There are always those who will argue the right way to be a woman. Some will insist we belong in the home. Others will argue we belong in the workplace. But the truth is, the world has changed. We have choices now.
With these choices we now carry a responsibility… an honor, really: to grant one another grace.
To respect where our stories have taken us.
To listen carefully for where we are being called.
I am constantly inspired and amazed by women who run companies, fund charities, innovate in the marketplace, or create on a global scale. Women like Joanna Gaines, Jonna Jinton, Erin French, Barbara Corcoran, Lori Greiner and Ann Voskamp all embody leadership, creativity and grace, but each in their own distinct, feminine way. They don’t lead like men. They lead like women, and that is what makes their work so powerful.
Likewise, there is beauty in the women who shape futures in their homes — raising children, creating beauty, tending the homestead, or standing as the quiet strength behind their husband’s calling. These women don’t lead any less and their influence runs just as deep. We all serve in different spaces.

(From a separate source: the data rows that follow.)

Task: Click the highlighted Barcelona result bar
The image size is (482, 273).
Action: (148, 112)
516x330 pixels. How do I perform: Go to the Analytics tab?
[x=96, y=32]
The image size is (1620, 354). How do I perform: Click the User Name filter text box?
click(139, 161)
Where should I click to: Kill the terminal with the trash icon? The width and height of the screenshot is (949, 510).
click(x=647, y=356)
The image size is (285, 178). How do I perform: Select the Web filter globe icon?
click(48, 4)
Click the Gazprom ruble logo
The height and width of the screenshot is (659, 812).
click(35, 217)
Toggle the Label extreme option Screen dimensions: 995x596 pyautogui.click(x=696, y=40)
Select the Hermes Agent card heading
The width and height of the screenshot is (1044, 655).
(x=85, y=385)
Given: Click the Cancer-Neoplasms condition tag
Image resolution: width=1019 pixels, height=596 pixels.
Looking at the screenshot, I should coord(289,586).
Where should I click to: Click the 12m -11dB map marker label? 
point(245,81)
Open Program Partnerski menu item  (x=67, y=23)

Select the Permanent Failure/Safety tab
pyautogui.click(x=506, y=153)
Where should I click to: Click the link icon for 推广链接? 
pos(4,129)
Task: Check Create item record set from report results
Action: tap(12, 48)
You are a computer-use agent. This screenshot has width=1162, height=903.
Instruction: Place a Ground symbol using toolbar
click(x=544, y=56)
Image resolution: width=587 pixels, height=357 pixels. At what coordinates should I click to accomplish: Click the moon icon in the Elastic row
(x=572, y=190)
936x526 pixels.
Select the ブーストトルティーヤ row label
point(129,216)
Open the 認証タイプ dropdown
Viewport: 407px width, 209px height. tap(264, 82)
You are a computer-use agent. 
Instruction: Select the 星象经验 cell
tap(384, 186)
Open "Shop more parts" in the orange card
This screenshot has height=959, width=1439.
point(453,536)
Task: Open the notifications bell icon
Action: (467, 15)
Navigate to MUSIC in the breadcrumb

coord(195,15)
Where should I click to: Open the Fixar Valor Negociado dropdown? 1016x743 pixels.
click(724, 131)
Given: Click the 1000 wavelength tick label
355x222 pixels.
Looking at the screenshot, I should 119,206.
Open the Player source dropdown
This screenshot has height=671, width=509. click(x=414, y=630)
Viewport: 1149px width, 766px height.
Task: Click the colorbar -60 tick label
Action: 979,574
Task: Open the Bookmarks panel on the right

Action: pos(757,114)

Here’s the truth. The working woman and the washer woman have more in common than society lets on. They both carry more than the world will ever see — and keep going anyway.
They are equals, sharing their gifts in unique ways.
A Call to Remember
No matter where you stand today—in a corner office or in your kitchen—you have the chance to reclaim something we traded away when our culture chose speed over substance and efficiency over effort.
Maybe for you, it’s baking that first loaf of bread from heritage grains. Perhaps it’s offering something handcrafted to a neighbor. It could be in your tending of a garden, writing words that heal, or simply being fully present—with your children, your spouse, your friends—without distraction.
The world has changed. We can’t undo that.
But we can move forward with intentionality.
That’s what this journal is about: expanding our horizons, rediscovering skills that once came naturally, and reminding all of us that we were never meant to do this alone.
It won’t look the same for any of us.
Some will tend to their homes. Some will build businesses.
Some will hold the line in small places the world will never see.
However we live, the calling is the same:
To revive a quiet rebellion of presence, tenderness and strength.
Working not against one another. But alongside one another.
Because there is nothing wrong with being a homemaker.
And there is nothing wrong with being a CEO.
The question isn’t where you stand. It’s how you stand there.